#### Page excerpt:

──────────────────────────────

Approach 1: Looping through each row and using WorksheetFunction - 12 min runtime

    On Error Resume Next
    last_row_ps = ws_ps.UsedRange.Rows.Count
    For ps_row = 2 To last_row_ps
        ws_ps.Cells(ps_row, 5).Value = WorksheetFunction.IfError(WorksheetFunction.Index(ws_priips.Range("A:G"), _
        WorksheetFunction.Match(ws_ps.Cells(ps_row, 2), ws_priips.Range("G:G"), 0), 5), "")
    Next ps_row
    On Error GoTo -1

Approach 2: Loading worksheets into arrays and writing to worksheet if conditions are met - 15min runtime

    last_row_ps = ws_ps.UsedRange.Rows.Count
    last_row_priips = ws_priips.UsedRange.Rows.Count
    ps_array = ws_ps.Range("A1:X" & last_row_ps).Value
    priips_array = ws_priips.Range("A1:AZ" & last_row_priips).Value
    
    For ps_row = 2 To UBound(ps_array, 1)
        For priips_row = 2 To UBound(priips_array, 1)
            If ps_array(ps_row, 2) <> "" Then
                If ps_array(ps_row, 2) = priips_array(priips_row, 7) Then
                    ws_ps.Cells(ps_row, 5).Value = priips_array(priips_row, 5)
                    GoTo SkipLoop
                End If
            Else
                GoTo SkipLoop
            End If
        Next priips_row
SkipLoop:
    Next ps_row

Am I out of luck? So far I've only implemented these solutions for 1 column, but I will need to apply it to around 10. Is there any way to drastically speed things up, without resorting to typing the functions into the worksheet or using python? I would be grateful for any pointers. I am still very much a beginner.


Solution

  • Read the data from the lookup sheet into a 2D array, then build a dictionary object with the ISIN value as the key, and the array "row" number as the value. Use the dictionary to extract matched row values from the array to populate to the sheet being filled. Faster if you first pull the "to be filled" and ISIN columns from the output dataset sheet, fill them using the dictionary and the lookup array, then at the end write them back to the output sheet. Basically try to avoid any cell-by-cell operations.

    Using the code below, with both tables containing 150k rows (second table sorted randomly), I filled two columns in the first table in 3-4 sec.

    Note if you need cross-platform support you can use a Collection in place of the dictionary, which is not available on Mac.

    Sub Tester()
    
        Dim arrDest, arrSrc, ws As Worksheet, isin As String
        Dim dict As Object, r As Long, rMatch As Long
        Dim rngDest As Range
        
        'both my tables are on one sheet for testing
        Set ws = ThisWorkbook.Worksheets("Sheet1")
        'table to be filled
        Set rngDest = ws.Range("A1").CurrentRegion
        arrDest = rngDest.Value 'read to 2D array
        
        'data used as lookup table, as an array
        arrSrc = ws.Range("I1").CurrentRegion.Value
    
        Set dict = CreateObject("scripting.dictionary")
        'map isin to row number in lookup table array
        For r = 2 To UBound(arrSrc, 1)
            isin = arrSrc(r, 1)
            If Len(isin) > 0 Then dict(isin) = r 'assumes no duplicates in lookup table
        Next r
        
        'loop the report table and try to match values in the lookup table
        For r = 2 To UBound(arrDest, 1)

──────────────────────────────

#### Material provided:
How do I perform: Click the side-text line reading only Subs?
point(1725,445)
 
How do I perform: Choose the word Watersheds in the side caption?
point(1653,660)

──────────────────────────────

#### Exercise task A:
Quote the VBA lookup thread word for word, starting at "If ps_array(ps_row, 2) <>" and ending at "5).Value = priips_array(priips_row, 5)".
#### Exercise task B:
Extend the VBA lookup thread from its last line shown.
You won't need the data for this.

#### Response A:
If ps_array(ps_row, 2) <> "" Then
                If ps_array(ps_row, 2) = priips_array(priips_row, 7) Then
                    ws_ps.Cells(ps_row, 5).Value = priips_array(priips_row, 5)

#### Response B:
            isin = arrDest(r, 1)
            If Len(isin) > 0 Then
                If dict.Exists(isin) Then 'have a match?
                    rMatch = dict(isin) 'matched row
                    arrDest(r, 3) = arrSrc(rMatch, 2) 'copy a couple of values
                    arrDest(r, 5) = arrSrc(rMatch, 3)
                End If 'have match
            End If     'not zero-length
        Next r
        
        rngDest.Value = arrDest 'replace data with updated array
    
    End Sub
    

    My test tables (shorter version):
    test data

    Added: for anyone who needs cross-platform support (Windows/Mac) here's the basic "row map" approach using a Collection in place of a Dictionary. Loading the collection with 150k items takes about 10% longer than loading a dictionary of the same size, but retrieval by key is actually about 5x faster using a collection. Also seems like the Collection performance scales better for larger numbers of keys - for 400k items load and read is approx. 2.2 and 0.7 sec but for dictionary it's approx. 10.5 and 10 sec (much slower)

    'Using a Collection like a dictionary for mapping column values
    '   to their position in a dataset
    Sub CollectionTest()
    
        Dim arr, r As Long, col As Collection, t, k As String, v
        
        Set col = New Collection
        
        'Source range A1:A150000 filled with "Val_000001", "Val_000002", etc
        '   sorted randomly
        arr = Range("A1").CurrentRegion.Value
        
        t = Timer
        For r = 1 To UBound(arr, 1)
            k = arr(r, 1)
            'Add the row number as value and cell content as key
            '  note your row keys should be unique
            If IsEmpty(KeyValue(col, k)) Then col.Add r, k
        Next r
        Debug.Print col.Count & " items"
        Debug.Print "Loaded row map in " & Timer - t
        
        t = Timer
        For r = 1 To 150000
            k = "Val_" & Format(r, "000000")
            v = KeyValue(col, k)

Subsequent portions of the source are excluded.